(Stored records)

--- START ---

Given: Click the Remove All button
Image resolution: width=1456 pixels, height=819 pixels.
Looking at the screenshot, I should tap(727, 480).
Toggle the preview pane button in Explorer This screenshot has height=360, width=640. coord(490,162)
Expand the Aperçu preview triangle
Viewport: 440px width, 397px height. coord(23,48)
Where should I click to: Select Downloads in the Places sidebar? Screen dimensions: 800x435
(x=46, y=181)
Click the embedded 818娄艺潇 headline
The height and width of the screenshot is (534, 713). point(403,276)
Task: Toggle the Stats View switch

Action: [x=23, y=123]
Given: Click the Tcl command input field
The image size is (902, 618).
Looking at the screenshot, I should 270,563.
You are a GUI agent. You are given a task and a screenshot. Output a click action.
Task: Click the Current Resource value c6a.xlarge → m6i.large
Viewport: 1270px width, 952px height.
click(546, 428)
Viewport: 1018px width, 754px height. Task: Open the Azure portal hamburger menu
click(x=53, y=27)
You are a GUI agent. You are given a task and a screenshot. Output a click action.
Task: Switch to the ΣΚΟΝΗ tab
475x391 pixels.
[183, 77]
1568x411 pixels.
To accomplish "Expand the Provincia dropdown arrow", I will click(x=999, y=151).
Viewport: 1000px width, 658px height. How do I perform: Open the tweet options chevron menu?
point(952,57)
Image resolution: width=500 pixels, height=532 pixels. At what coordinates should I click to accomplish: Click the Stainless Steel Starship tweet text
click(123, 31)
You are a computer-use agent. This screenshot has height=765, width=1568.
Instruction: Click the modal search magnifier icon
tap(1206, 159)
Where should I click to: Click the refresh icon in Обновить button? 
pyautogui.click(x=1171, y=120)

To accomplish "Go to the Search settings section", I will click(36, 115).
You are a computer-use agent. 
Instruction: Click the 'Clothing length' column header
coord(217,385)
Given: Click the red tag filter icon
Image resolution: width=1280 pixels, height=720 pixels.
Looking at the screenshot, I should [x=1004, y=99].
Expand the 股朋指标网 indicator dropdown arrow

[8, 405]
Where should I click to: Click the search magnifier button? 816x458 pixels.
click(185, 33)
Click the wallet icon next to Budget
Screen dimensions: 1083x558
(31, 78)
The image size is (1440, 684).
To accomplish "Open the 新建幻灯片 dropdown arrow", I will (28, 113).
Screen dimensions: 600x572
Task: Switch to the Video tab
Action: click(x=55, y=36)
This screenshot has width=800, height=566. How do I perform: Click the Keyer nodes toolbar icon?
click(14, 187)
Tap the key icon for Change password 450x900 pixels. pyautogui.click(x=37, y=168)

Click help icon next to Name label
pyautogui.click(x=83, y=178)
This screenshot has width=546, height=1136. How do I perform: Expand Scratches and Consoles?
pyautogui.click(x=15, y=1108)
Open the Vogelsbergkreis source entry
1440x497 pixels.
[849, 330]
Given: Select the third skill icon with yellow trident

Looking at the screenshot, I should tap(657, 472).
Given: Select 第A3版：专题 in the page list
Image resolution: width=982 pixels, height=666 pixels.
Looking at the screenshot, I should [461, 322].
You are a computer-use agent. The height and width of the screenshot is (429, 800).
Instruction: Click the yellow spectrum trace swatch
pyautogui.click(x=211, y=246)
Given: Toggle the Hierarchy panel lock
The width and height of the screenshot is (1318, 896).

--- END ---

→ Directions
Reproduce the entries above in full, exactly as they read.

→ Solution
Given: Click the Remove All button
Image resolution: width=1456 pixels, height=819 pixels.
Looking at the screenshot, I should tap(727, 480).
Toggle the preview pane button in Explorer This screenshot has height=360, width=640. coord(490,162)
Expand the Aperçu preview triangle
Viewport: 440px width, 397px height. coord(23,48)
Where should I click to: Select Downloads in the Places sidebar? Screen dimensions: 800x435
(x=46, y=181)
Click the embedded 818娄艺潇 headline
The height and width of the screenshot is (534, 713). point(403,276)
Task: Toggle the Stats View switch

Action: [x=23, y=123]
Given: Click the Tcl command input field
The image size is (902, 618).
Looking at the screenshot, I should 270,563.
You are a GUI agent. You are given a task and a screenshot. Output a click action.
Task: Click the Current Resource value c6a.xlarge → m6i.large
Viewport: 1270px width, 952px height.
click(546, 428)
Viewport: 1018px width, 754px height. Task: Open the Azure portal hamburger menu
click(x=53, y=27)
You are a GUI agent. You are given a task and a screenshot. Output a click action.
Task: Switch to the ΣΚΟΝΗ tab
475x391 pixels.
[183, 77]
1568x411 pixels.
To accomplish "Expand the Provincia dropdown arrow", I will click(x=999, y=151).
Viewport: 1000px width, 658px height. How do I perform: Open the tweet options chevron menu?
point(952,57)
Image resolution: width=500 pixels, height=532 pixels. At what coordinates should I click to accomplish: Click the Stainless Steel Starship tweet text
click(123, 31)
You are a computer-use agent. This screenshot has height=765, width=1568.
Instruction: Click the modal search magnifier icon
tap(1206, 159)
Where should I click to: Click the refresh icon in Обновить button? 
pyautogui.click(x=1171, y=120)

To accomplish "Go to the Search settings section", I will click(36, 115).
You are a computer-use agent. 
Instruction: Click the 'Clothing length' column header
coord(217,385)
Given: Click the red tag filter icon
Image resolution: width=1280 pixels, height=720 pixels.
Looking at the screenshot, I should [x=1004, y=99].
Expand the 股朋指标网 indicator dropdown arrow

[8, 405]
Where should I click to: Click the search magnifier button? 816x458 pixels.
click(185, 33)
Click the wallet icon next to Budget
Screen dimensions: 1083x558
(31, 78)
The image size is (1440, 684).
To accomplish "Open the 新建幻灯片 dropdown arrow", I will (28, 113).
Screen dimensions: 600x572
Task: Switch to the Video tab
Action: click(x=55, y=36)
This screenshot has width=800, height=566. How do I perform: Click the Keyer nodes toolbar icon?
click(14, 187)
Tap the key icon for Change password 450x900 pixels. pyautogui.click(x=37, y=168)

Click help icon next to Name label
pyautogui.click(x=83, y=178)
This screenshot has width=546, height=1136. How do I perform: Expand Scratches and Consoles?
pyautogui.click(x=15, y=1108)
Open the Vogelsbergkreis source entry
1440x497 pixels.
[849, 330]
Given: Select the third skill icon with yellow trident

Looking at the screenshot, I should tap(657, 472).
Given: Select 第A3版：专题 in the page list
Image resolution: width=982 pixels, height=666 pixels.
Looking at the screenshot, I should [461, 322].
You are a computer-use agent. The height and width of the screenshot is (429, 800).
Instruction: Click the yellow spectrum trace swatch
pyautogui.click(x=211, y=246)
Given: Toggle the Hierarchy panel lock
The width and height of the screenshot is (1318, 896).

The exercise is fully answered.